Not only was there no dovish pivot at the FOMC meeting on Wednesday, Powell told the market that the terminal rate would be higher than previously thought, and the potential for a soft landing is getting narrower.

It was not the news the markets wanted to hear, so equity prices fell sharply. Additionally, rates have repriced significantly higher while the dollar has strengthened.

The equity market has been living in the land of yesteryear, where it has grown used to a Fed that changes course when economic growth slows. But this time is very different, and the Fed has continually reiterated that it wants the unemployment rate to rise and growth to slow to below trend. Neither of these requirements has been closely met, and at this point seems to be some time away.

Rates Move Higher

The Fed’s message has resulted in Fed Funds Futures repricing higher, with the terminal rate now at 5.15% in July of 2023, up from around 5.05% for May, just yesterday. So not only are rates seen going higher, but the time to get to that terminal rate is now expected to take longer.


Higher Fed Funds Futures have pushed 2-year yields sharply higher on the day, rising to around 4.7%. The problem is that the 2-yr yield probably still has some room to further rise, which means the dollar index has further to increase.

The combination of higher rates and a strong dollar will continue to do what they have done now for months, sink stock prices. Rising rates and a stronger dollar mean that financial conditions are tightening, and tighter financial conditions create a horrible environment for stocks and ultimately push them lower.

Additionally, credit spreads should widen, and the widening spreads are often associated with higher volatility. The VIX index has been trading in tandem with the Markit CDX High Yield Index for the past year.


Waiting On Real Yields

The only saving grace at this point for stocks is that the TIP rates haven’t broken to new highs and until that happens, equities could be spared from making new lows. But much of where these real yields go will be determined between now and next Thursday.

The job report tomorrow and the CPI report next Thursday could have a meaningful impact on how much higher rates will need to go and how much higher real yields need to rise.

The TIP ETF, an excellent proxy for real yields, has been range bound for some time. It is, however, showing signs of perhaps getting ready for its next break lower, and should the TIP ETF drop below $104.50, it is likely to open the doorway for stocks making new lows.

A falling TIP ETF means that real yields are rising.


While it may be too soon to say that stocks are heading to new lows, the conditions are now in place. Powell couldn’t have spelled out what the Fed wanted to see more clearly at the end of yesterday’s press conference. The Fed is likely a long way from being finished raising rates, and even once they are done raising rates, they will be stuck at elevated levels for some time.

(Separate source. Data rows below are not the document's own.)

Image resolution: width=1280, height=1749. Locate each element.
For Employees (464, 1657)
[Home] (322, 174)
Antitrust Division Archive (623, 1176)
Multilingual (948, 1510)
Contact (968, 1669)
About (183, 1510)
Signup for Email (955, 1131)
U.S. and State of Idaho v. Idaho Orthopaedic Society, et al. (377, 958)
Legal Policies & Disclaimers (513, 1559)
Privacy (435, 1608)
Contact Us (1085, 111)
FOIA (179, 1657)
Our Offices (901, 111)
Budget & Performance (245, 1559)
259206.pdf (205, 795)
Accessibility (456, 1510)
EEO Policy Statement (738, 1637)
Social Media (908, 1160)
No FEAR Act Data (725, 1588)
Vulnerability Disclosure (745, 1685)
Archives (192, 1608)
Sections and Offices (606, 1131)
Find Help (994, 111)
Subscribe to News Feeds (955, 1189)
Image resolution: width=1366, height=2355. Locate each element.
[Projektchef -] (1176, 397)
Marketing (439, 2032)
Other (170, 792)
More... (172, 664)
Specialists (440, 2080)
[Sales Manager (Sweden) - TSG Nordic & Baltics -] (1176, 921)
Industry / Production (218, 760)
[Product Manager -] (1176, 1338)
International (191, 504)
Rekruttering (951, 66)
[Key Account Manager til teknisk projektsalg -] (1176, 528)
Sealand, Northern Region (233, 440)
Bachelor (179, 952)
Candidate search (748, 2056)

The truth is that the longer it takes for the CPI and Core CPI to start moving lower, the higher rates will need to rise. Currently, there is no relief expected anytime soon. The Cleveland Fed estimates the October and November CPI at greater than 8% and the core CPI at 6.5%.


On top of that, the latest JOLTS data shows that the number of job openings is still nearly at a 2-to-1 ratio. Tomorrow’s unemployment rate and data will determine whether that ratio is going up or down. But to this point, that ratio has made no progress in falling. Based on where this ratio was pre-pandemic, the Fed isn’t even close to seeing enough job destruction to suggest the labor market is cooling.


Again, the bond and currency markets were signaling on Monday and Tuesday that there was no dovish pivot coming, which was why rates started moving higher heading into the FOMC meeting.

Again, all one needs to do is follow bonds and the dollar index and not get sucked into chasing equity prices higher, especially when bonds and the dollar are not confirming such a move about a “dovish pivot.”